Vous avez traduit une des principales auteures féministes américaines. Subsiste-t-il, selon vous, des différences entre les féminismes français et américain ?
Il y a une spécificité française. On l’a vu lors de l’affaire Strauss-Kahn ou lors du mouvement #MeToo : la misogynie française est très particulière. Même à gauche. Je pense qu’il y a à cela des raisons historiques. Il faut remonter à Proudhon. L’Internationale socialiste avait favorisé l’expression du féminisme, sauf en France. Proudhon prétendait représenter lui-même le féminisme français et n’avoir pas besoin de femmes pour cela. Il n’avait donc pas soutenu la candidature de la féministe Jeanne Deroin, qui plus tard dut s’exiler en Grande-Bretagne. Par la suite, les socialistes français ont longtemps pensé que les femmes pouvaient voler le travail des ouvriers. Les syndicats ouvriers furent ainsi très hostiles au travail des femmes. Et même les femmes, malheureusement, ne sont pas toutes féministes. Certaines ont complètement intériorisé cette misogynie française.
Quels conseils adresseriez-vous aux féministes d’aujourd’hui ?
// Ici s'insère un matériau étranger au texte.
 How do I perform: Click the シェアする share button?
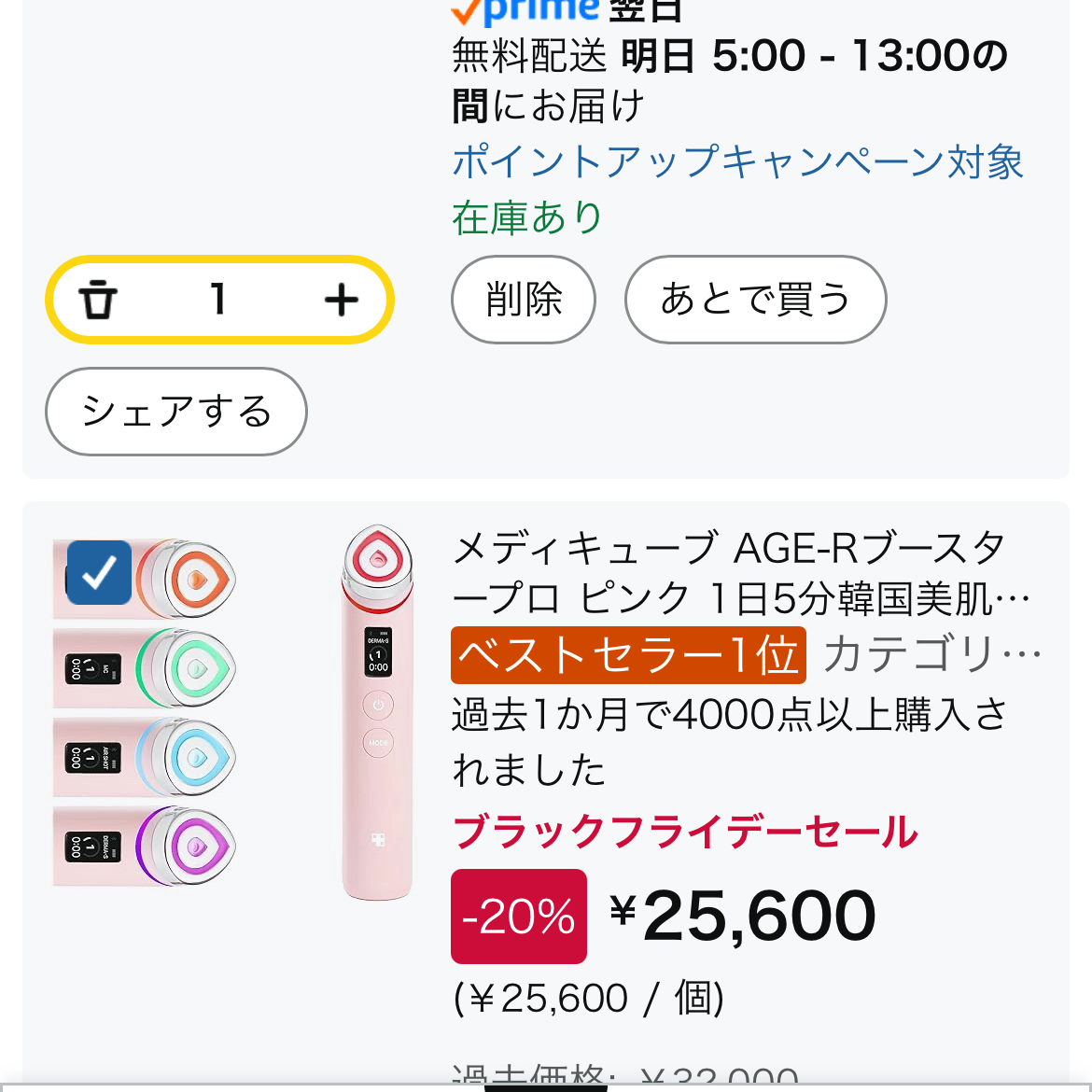(175, 412)
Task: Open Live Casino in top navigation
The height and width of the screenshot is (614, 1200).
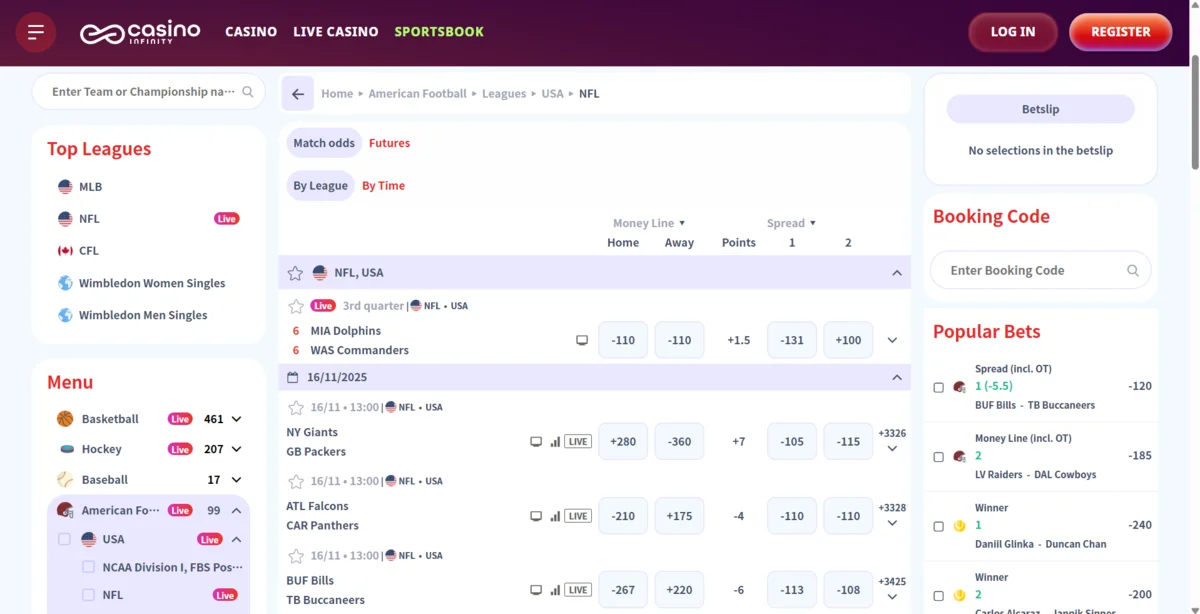Action: click(x=335, y=32)
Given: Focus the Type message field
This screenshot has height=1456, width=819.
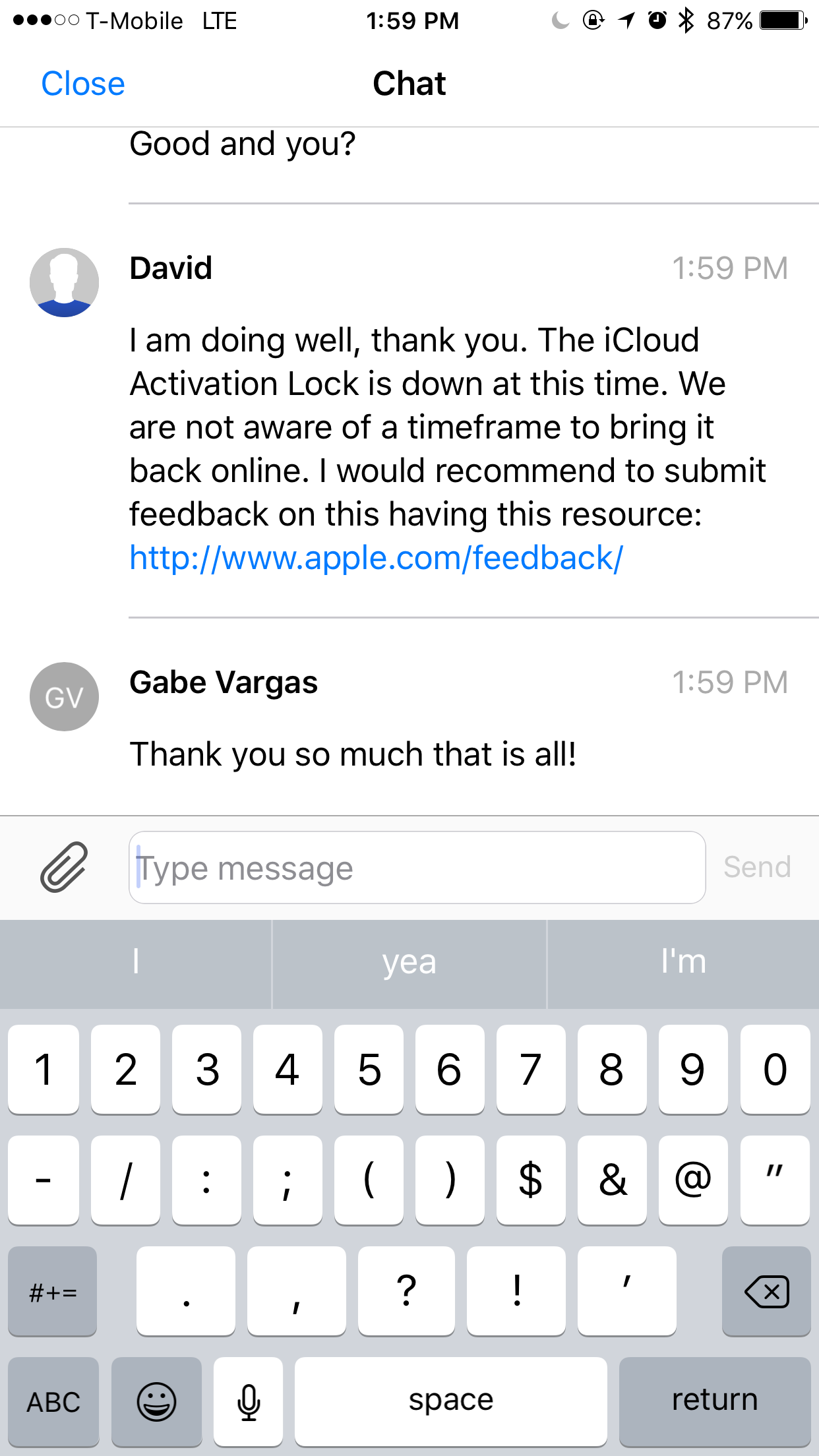Looking at the screenshot, I should 417,867.
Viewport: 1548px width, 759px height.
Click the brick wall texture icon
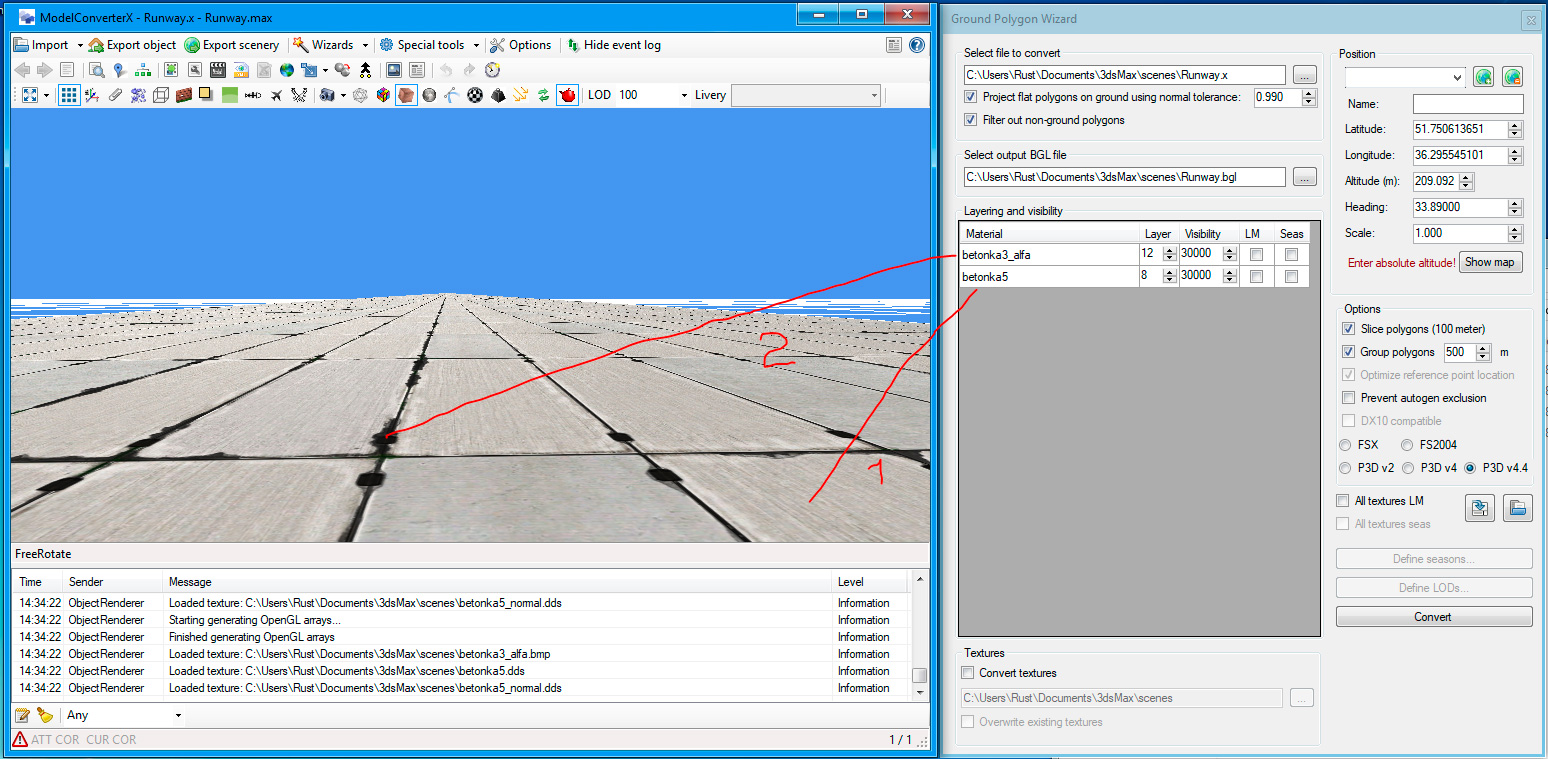[x=183, y=95]
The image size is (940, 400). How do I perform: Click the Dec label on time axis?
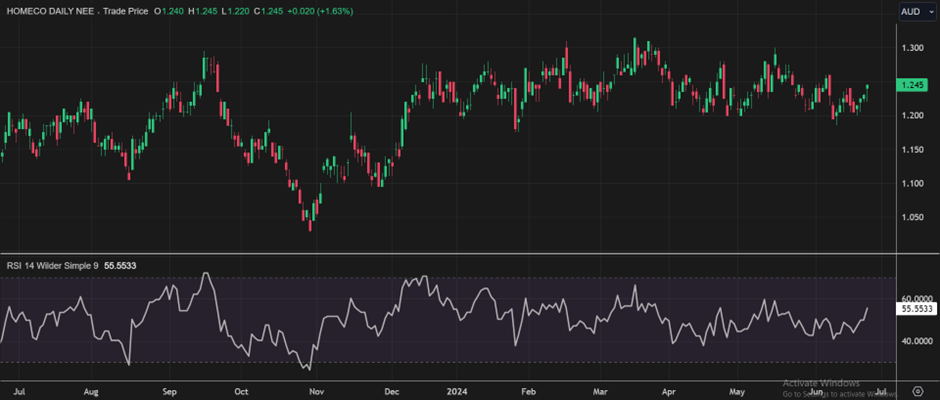pyautogui.click(x=392, y=391)
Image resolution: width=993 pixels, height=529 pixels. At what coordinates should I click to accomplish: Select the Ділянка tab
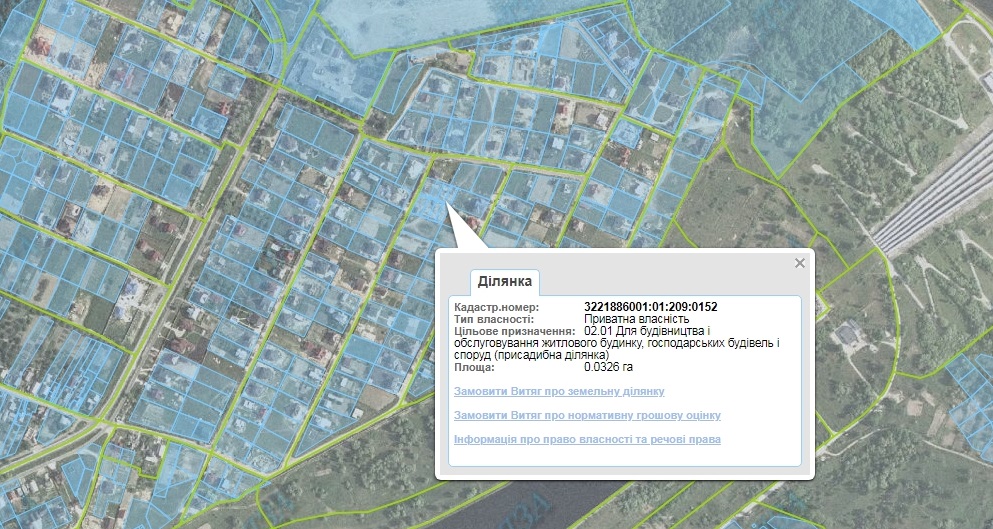505,281
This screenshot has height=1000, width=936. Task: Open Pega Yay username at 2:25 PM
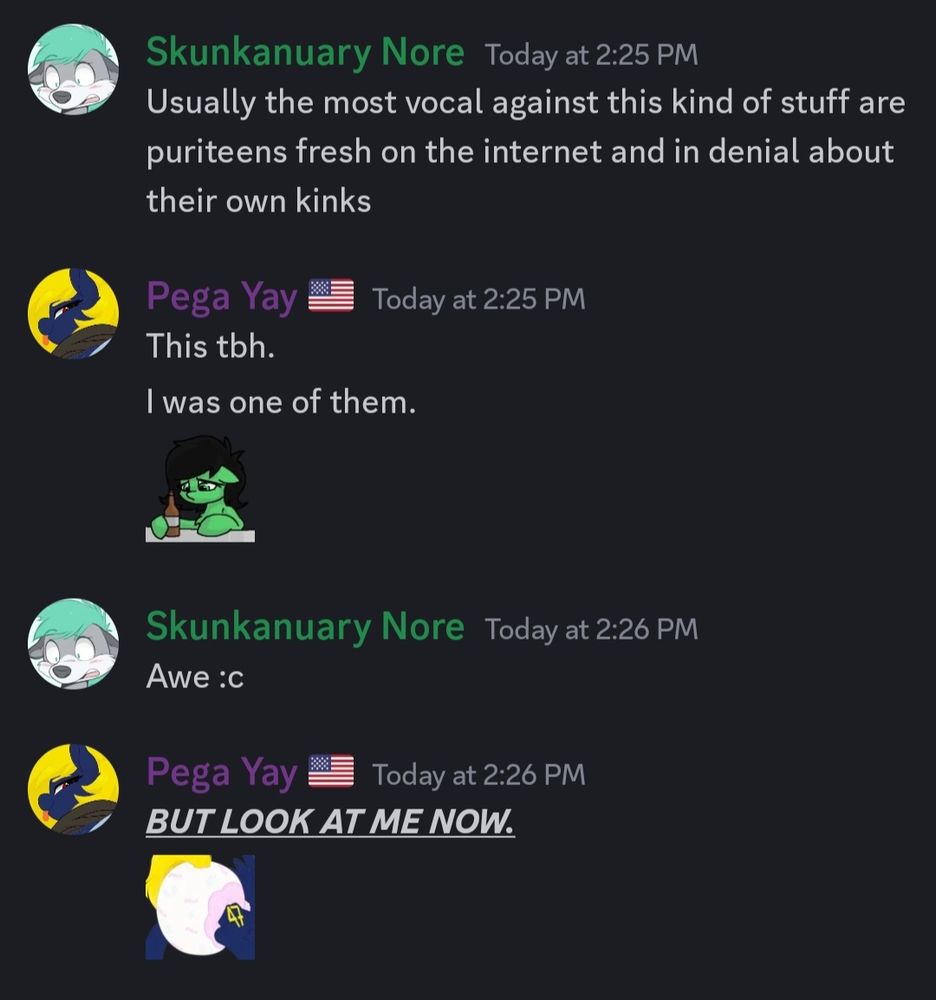pyautogui.click(x=222, y=298)
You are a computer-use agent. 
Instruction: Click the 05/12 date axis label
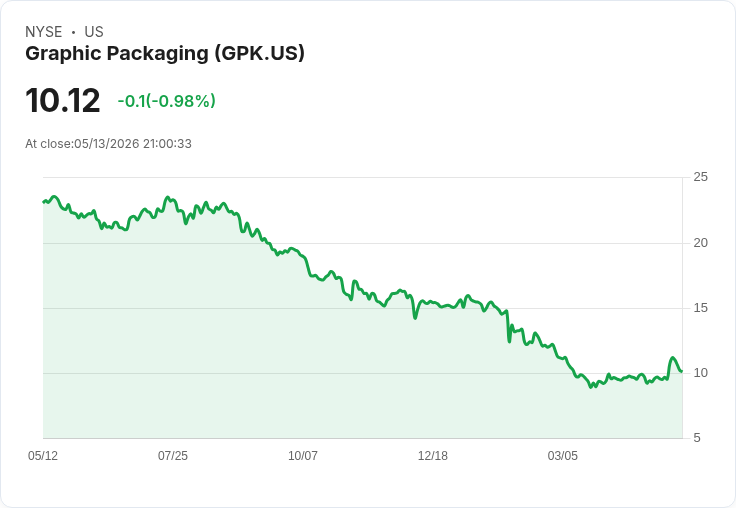click(43, 455)
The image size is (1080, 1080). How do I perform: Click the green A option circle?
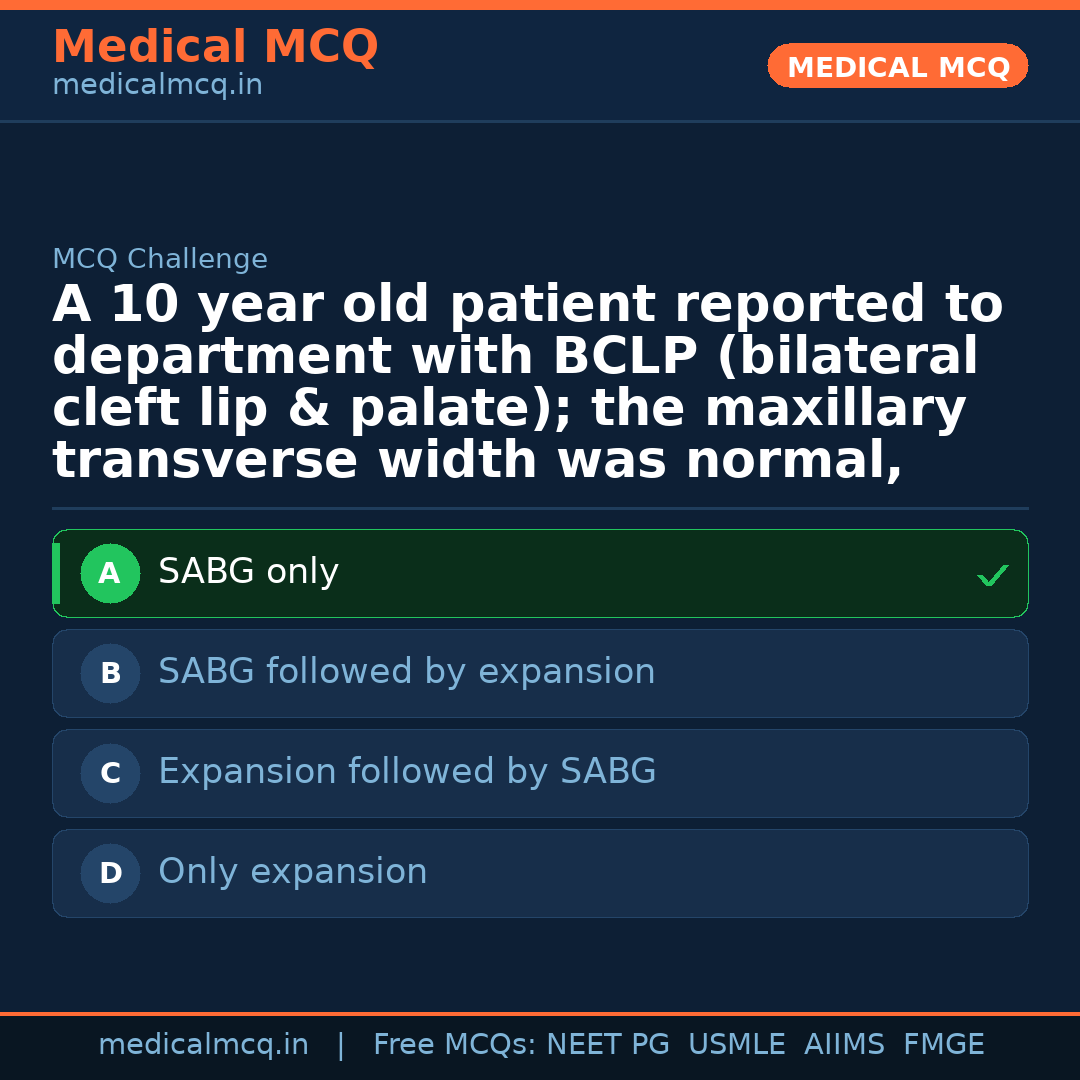coord(110,574)
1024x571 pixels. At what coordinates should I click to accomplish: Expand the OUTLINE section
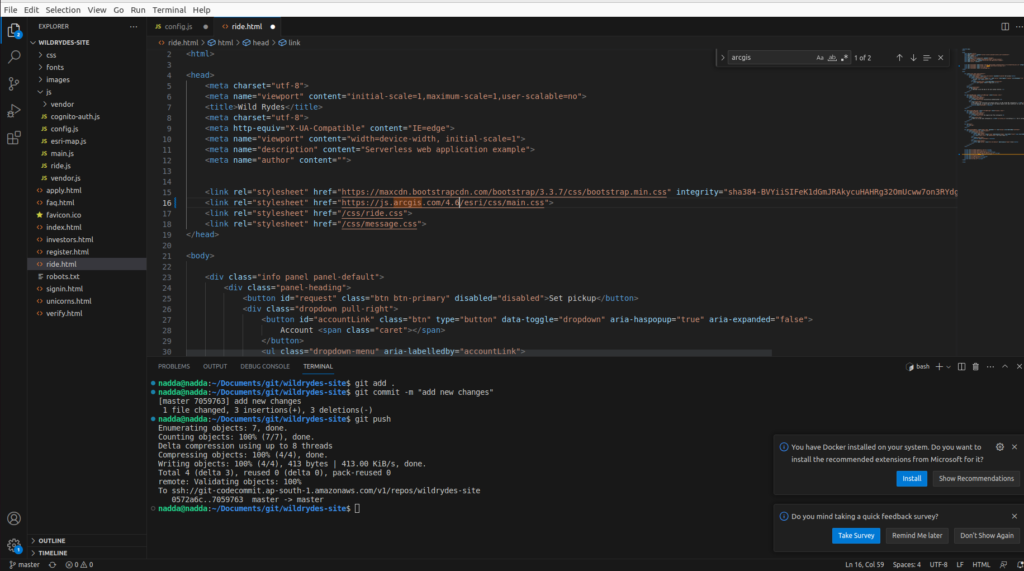[x=52, y=540]
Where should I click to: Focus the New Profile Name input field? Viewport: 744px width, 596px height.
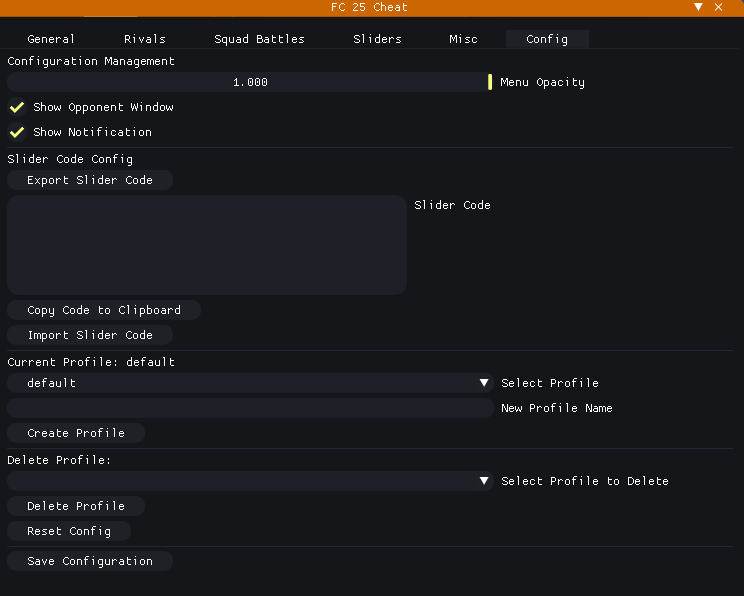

J’ai fait ma part, enfin j’ai fait ce que j’ai pu. C’est aux jeunes de décider de ce qu’elles vont faire. Mais je crois qu’il ne faut pas trop se disperser. Sinon on n’avance sur rien. Je pense qu’il faut d’abord atteindre l’égalité professionnelle. Se fixer un objectif, l’obtenir et ensuite passer au suivant. Par exemple, pourquoi les femmes ne débrayeraient pas toutes quelques heures le 8 mars ? Elles pourraient paralyser le pays et obtenir enfin des résultats. L’autre sujet sur lequel nous devons toujours rester vigilantes est le droit à l’avortement, aucun acquis n’est jamais définitif. Et l’IVG est toujours menacée, ne serait-ce que parce que le pape s’y oppose encore avec une grande virulence.